■ **THE TASK**: Copy out the records verbatim, beginning at the line that contains "Enable Events on" and continuing through the end of the records. Omit the pictures from your answer.

■ **STORED ROWS**:
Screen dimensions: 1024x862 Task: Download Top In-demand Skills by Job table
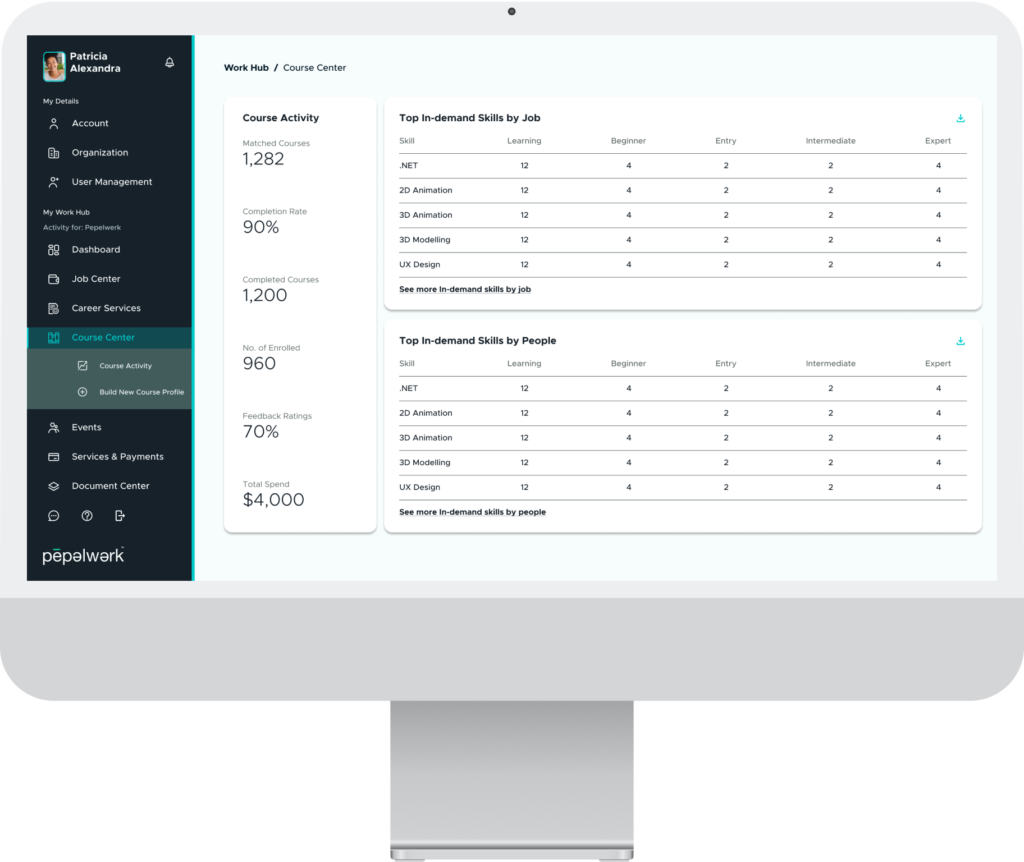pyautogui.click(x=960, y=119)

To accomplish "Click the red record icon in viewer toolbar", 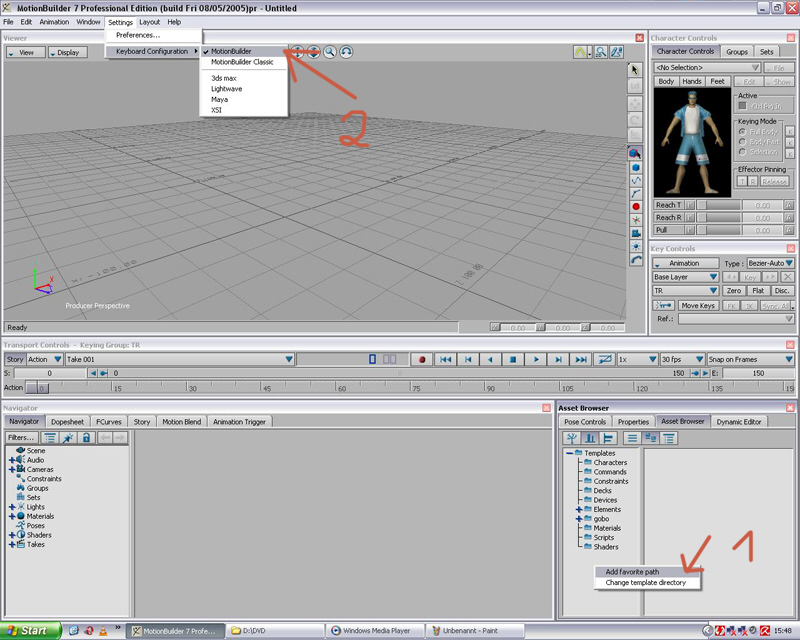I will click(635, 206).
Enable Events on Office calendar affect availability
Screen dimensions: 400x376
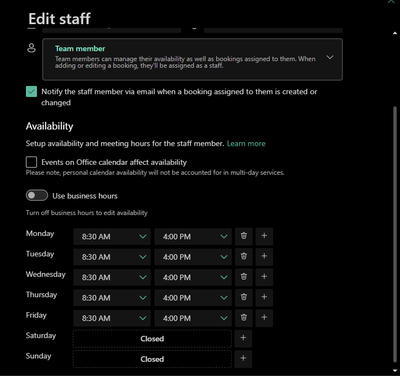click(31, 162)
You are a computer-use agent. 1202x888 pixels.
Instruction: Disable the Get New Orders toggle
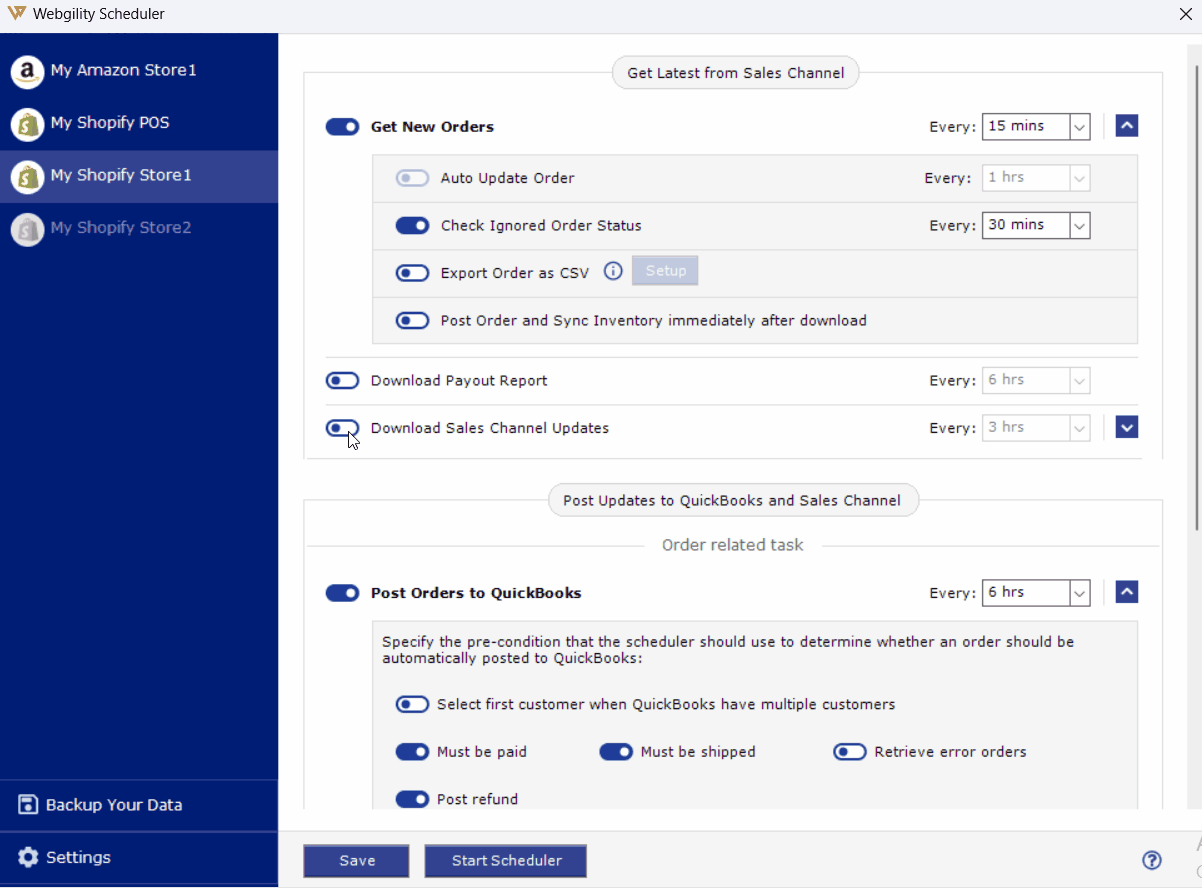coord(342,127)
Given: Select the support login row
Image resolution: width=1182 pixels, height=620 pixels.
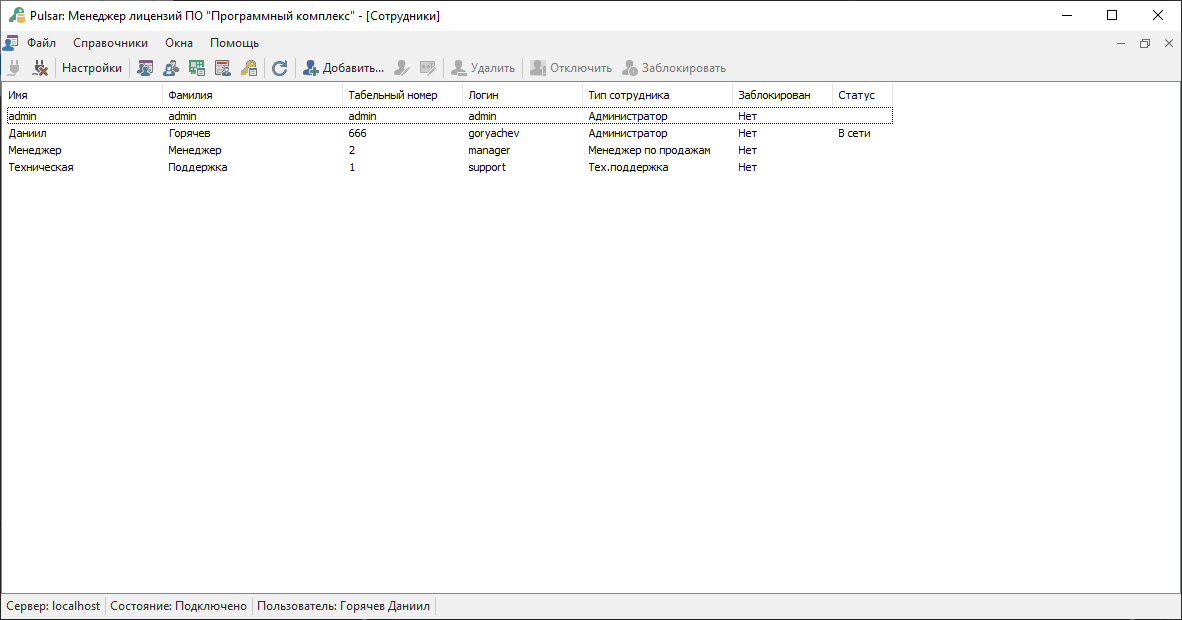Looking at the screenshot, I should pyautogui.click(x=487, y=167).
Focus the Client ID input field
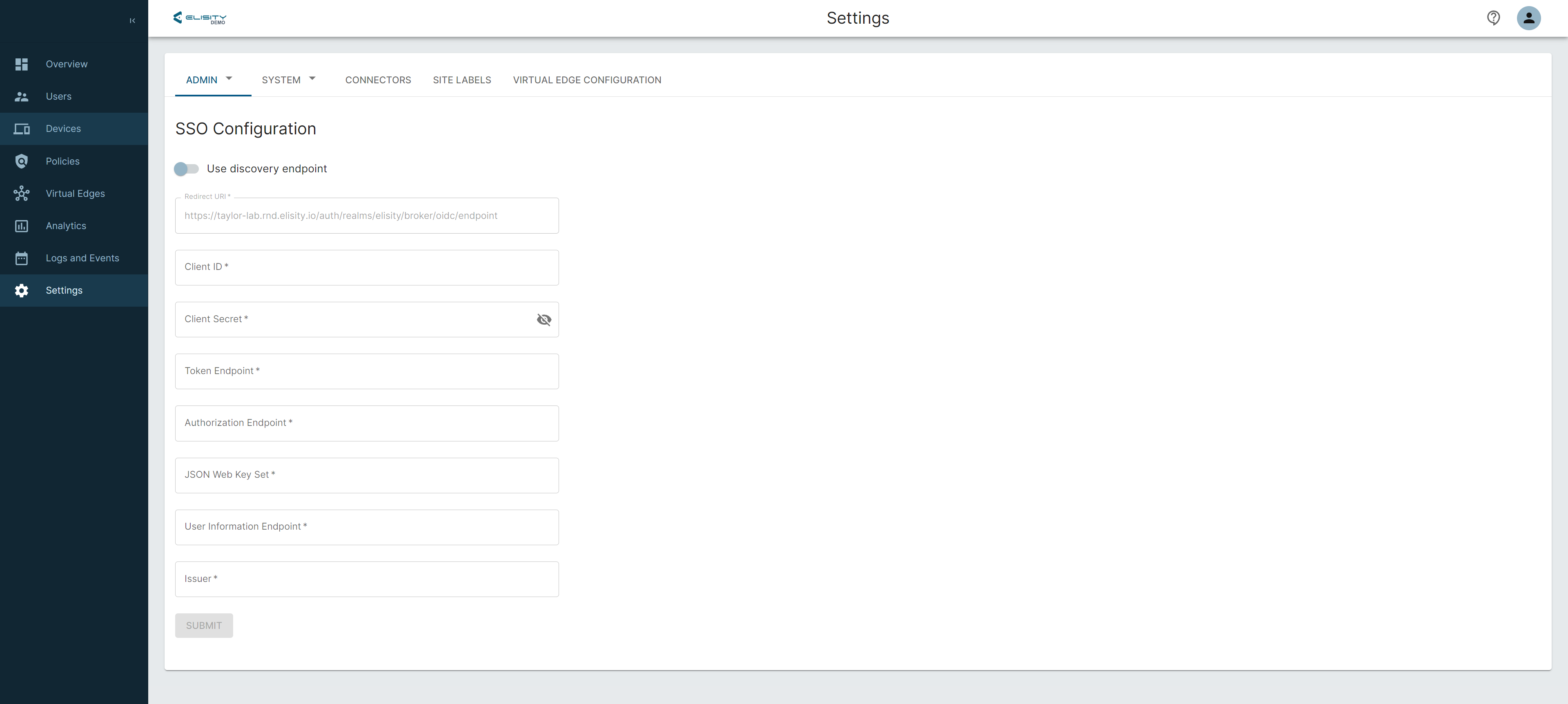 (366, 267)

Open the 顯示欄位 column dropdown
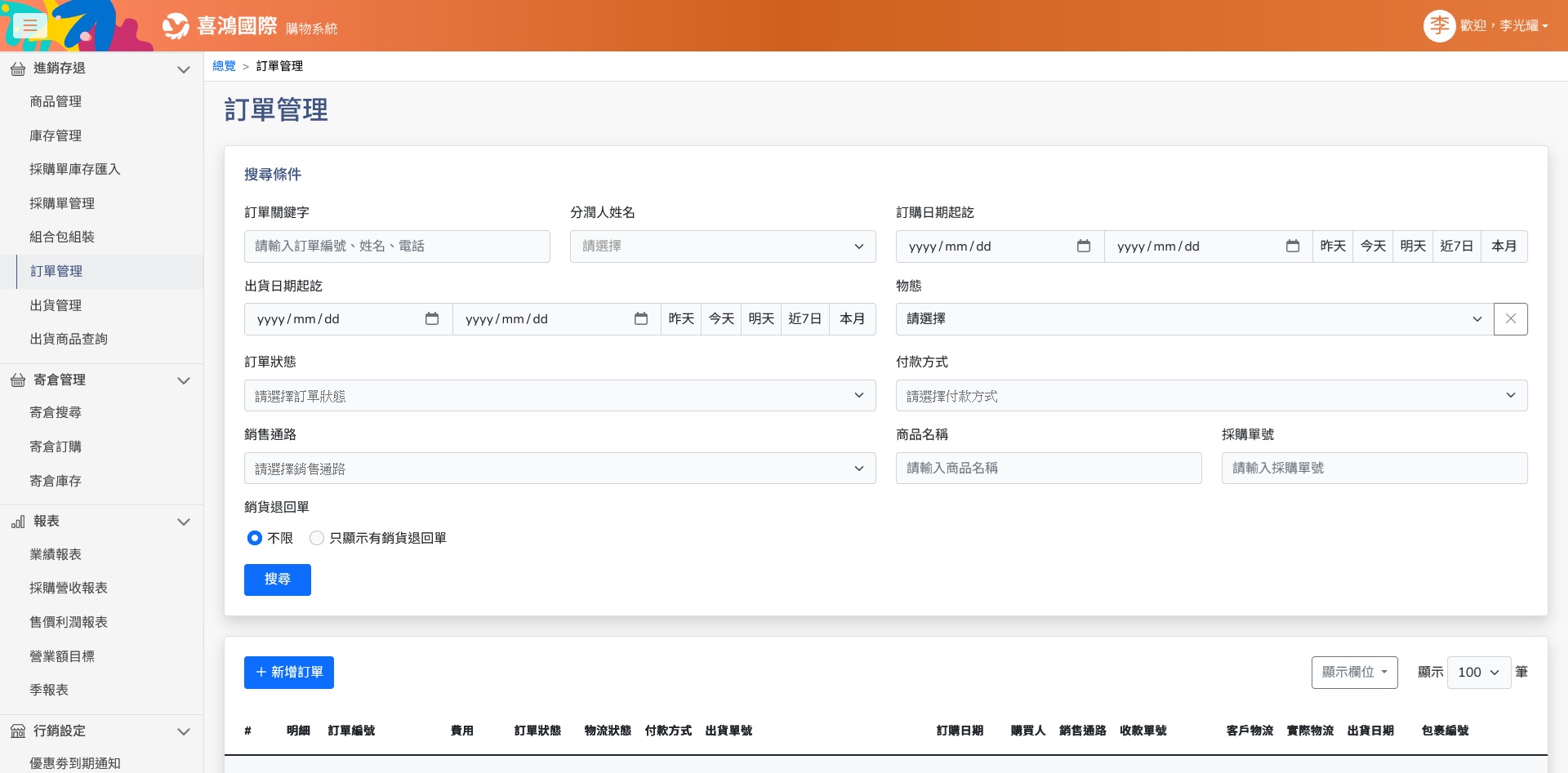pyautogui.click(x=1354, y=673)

■ **WRITTEN RESPONSE**:
Enable Events on Office calendar affect availability
Screen dimensions: 400x376
click(31, 162)
You are a computer-use agent. 1202x888 pixels.
Instruction: Disable the Get New Orders toggle
coord(342,127)
Given: Select the support login row
Image resolution: width=1182 pixels, height=620 pixels.
Looking at the screenshot, I should pyautogui.click(x=487, y=167).
Focus the Client ID input field
 (366, 267)

Open the 顯示欄位 column dropdown
pyautogui.click(x=1354, y=673)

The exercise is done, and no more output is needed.